4. The Company understands that the Adviser, in rendering its
services to the Fund hereunder, may engage a sub-adviser to provide certain
sub-advisory services pursuant to a separate sub-advisory contract. The
Adviser will not seek to amend any sub-advisory contract to materially alter
the obligations of the parties unless the Adviser gives the Company at least 60
days' prior written notice thereof.
5. Except as provided in each of the advisory contracts and
administration agreements on behalf of the Company's Funds, each Fund of the
Company shall bear all costs of its operations, except to the extent that such
costs are identified as attributable to a specific class of a Fund ("Class
Expenses"), including the Fund's pro-rata portion of the compensation of the
Company's directors who are not affiliated with the Adviser, the Administrator
or any of their affiliates; advisory and administration fees; governmental
fees; interest charges; taxes; fees and expenses of its independent auditors,
legal counsel, transfer agent and dividend disbursing agent; expenses of
redeeming shares; expenses of preparing and printing any stock certificates,
prospectuses (except the expense of printing and mailing prospectuses used for
promotional purposes, unless otherwise payable pursuant to a Rule 12b-1 Plan),
shareholders' reports, notices, proxy statements and reports to regulatory
agencies; travel expenses of directors, officers and employees; office
supplies; insurance premiums and certain expenses relating to insurance
coverage; trade association membership dues; brokerage and other expenses
connected with the execution of portfolio securities transactions; fees and
expenses of any custodian, including those for keeping books and accounts and
calculating the net asset value per share of the Fund; expenses of
shareholders' meetings; expenses relating to the issuance, registration and
qualification of shares of the Fund; expenses relating to any pricing services;
organizational expenses; and any extraordinary expenses; except that Class
Expenses, such as payments related to a servicing plan or distribution-related
expenses pursuant to a Rule 12b-1 Plan, i.e., a plan of distribution of the
Company adopted on behalf of a class of shares of the Fund pursuant to Rule
12b-1 under the Act, or other such expenses as determined in accordance with
the Company's Rule 18f-3 Plan, shall be borne by the applicable class of the
Fund. Expenses attributable to one or more, but not all, of the Company's
Funds are charged against the assets of the relevant Funds. General expenses
of the Company are allocated among the Funds in a manner proportionate to the
net assets of each Fund, on a transactional basis, or on such other basis as
the Board of Directors deems equitable.
6. The Adviser shall give the Company the benefit of the
Adviser's best judgment and efforts in rendering services under this contract.

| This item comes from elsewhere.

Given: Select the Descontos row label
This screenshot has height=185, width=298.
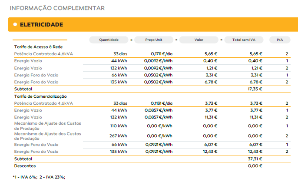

As an inducement to the Adviser's undertaking to render these services, the
Company agrees that the Adviser shall not be liable under this contract for any
mistake in judgment or in any other event whatsoever except for lack of good
faith, provided that nothing in this contract shall be deemed to protect or
purport to protect the Adviser against any liability to the Company or its
shareholders to which the Adviser would otherwise be subject by reason of
willful misfeasance, bad faith or gross negligence in the performance of the
Adviser's duties under this contract or by reason of reckless disregard of its
obligations and duties hereunder.
7. In consideration of the services to be rendered by the Adviser
under this contract, the Company shall pay the Adviser a monthly fee on the
first business day of each month, at the annual rate of 0.25% of the average
daily value (as determined on each day that such value is determined for the
Fund at the time set forth in the Prospectus for determining net asset value
per share) of the Fund's net assets during the preceding month. If the fee
payable to the Adviser pursuant to this paragraph 7 begins to accrue before the
end of any month or if this contract terminates before the end of any month,
the fee for the period from the effective date to the end of that month or from
the beginning of that month to the termination date, respectively, shall be
prorated according to the proportion that the period bears to the full month in
which the effectiveness or termination occurs. For purposes of calculating
each such monthly fee, the value of the Fund's net assets shall be computed in
the manner specified in the Prospectus and the Company's Articles of
Incorporation for the computation of the value of the Fund's net assets in
connection with the determination of the net asset value of Fund shares.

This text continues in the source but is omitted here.